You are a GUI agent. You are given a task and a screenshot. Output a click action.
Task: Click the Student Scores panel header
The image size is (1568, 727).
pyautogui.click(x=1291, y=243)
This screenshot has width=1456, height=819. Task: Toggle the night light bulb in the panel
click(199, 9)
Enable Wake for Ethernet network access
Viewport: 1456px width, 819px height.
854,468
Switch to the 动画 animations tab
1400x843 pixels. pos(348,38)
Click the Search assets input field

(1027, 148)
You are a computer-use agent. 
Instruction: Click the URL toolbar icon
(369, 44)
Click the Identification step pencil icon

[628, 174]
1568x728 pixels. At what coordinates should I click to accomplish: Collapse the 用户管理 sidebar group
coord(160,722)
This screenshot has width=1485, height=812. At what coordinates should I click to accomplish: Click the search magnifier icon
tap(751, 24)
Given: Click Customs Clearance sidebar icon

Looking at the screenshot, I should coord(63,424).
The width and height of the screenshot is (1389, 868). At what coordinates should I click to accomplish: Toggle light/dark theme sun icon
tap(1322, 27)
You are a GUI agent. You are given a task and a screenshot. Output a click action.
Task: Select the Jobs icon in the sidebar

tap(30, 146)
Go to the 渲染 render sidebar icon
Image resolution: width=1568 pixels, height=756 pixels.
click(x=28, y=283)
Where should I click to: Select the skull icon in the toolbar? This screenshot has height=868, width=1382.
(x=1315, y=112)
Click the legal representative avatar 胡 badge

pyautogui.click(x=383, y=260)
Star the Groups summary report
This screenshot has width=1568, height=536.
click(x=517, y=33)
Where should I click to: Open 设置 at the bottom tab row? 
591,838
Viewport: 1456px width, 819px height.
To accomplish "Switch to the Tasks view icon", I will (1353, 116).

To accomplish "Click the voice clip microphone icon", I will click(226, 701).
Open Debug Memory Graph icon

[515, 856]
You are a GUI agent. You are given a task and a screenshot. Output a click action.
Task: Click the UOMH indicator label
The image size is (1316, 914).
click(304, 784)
○ ○ ○ ○
# ACTIVITY
The response must contain every entry, each one identical to the original.

# WRITTEN SOLUTION
You are a GUI agent. You are given a task and a screenshot. Output a click action.
Task: Click the Student Scores panel header
The image size is (1568, 727).
pyautogui.click(x=1291, y=243)
This screenshot has width=1456, height=819. Task: Toggle the night light bulb in the panel
click(199, 9)
Enable Wake for Ethernet network access
Viewport: 1456px width, 819px height.
854,468
Switch to the 动画 animations tab
1400x843 pixels. pos(348,38)
Click the Search assets input field

(1027, 148)
You are a computer-use agent. 
Instruction: Click the URL toolbar icon
(369, 44)
Click the Identification step pencil icon

[628, 174]
1568x728 pixels. At what coordinates should I click to accomplish: Collapse the 用户管理 sidebar group
coord(160,722)
This screenshot has width=1485, height=812. At what coordinates should I click to accomplish: Click the search magnifier icon
tap(751, 24)
Given: Click Customs Clearance sidebar icon

Looking at the screenshot, I should coord(63,424).
The width and height of the screenshot is (1389, 868). At what coordinates should I click to accomplish: Toggle light/dark theme sun icon
tap(1322, 27)
You are a GUI agent. You are given a task and a screenshot. Output a click action.
Task: Select the Jobs icon in the sidebar

tap(30, 146)
Go to the 渲染 render sidebar icon
Image resolution: width=1568 pixels, height=756 pixels.
click(x=28, y=283)
Where should I click to: Select the skull icon in the toolbar? This screenshot has height=868, width=1382.
(x=1315, y=112)
Click the legal representative avatar 胡 badge

pyautogui.click(x=383, y=260)
Star the Groups summary report
This screenshot has width=1568, height=536.
click(x=517, y=33)
Where should I click to: Open 设置 at the bottom tab row? 
591,838
Viewport: 1456px width, 819px height.
To accomplish "Switch to the Tasks view icon", I will (1353, 116).

To accomplish "Click the voice clip microphone icon", I will click(226, 701).
Open Debug Memory Graph icon

[515, 856]
You are a GUI agent. You are given a task and a screenshot. Output a click action.
Task: Click the UOMH indicator label
The image size is (1316, 914).
click(304, 784)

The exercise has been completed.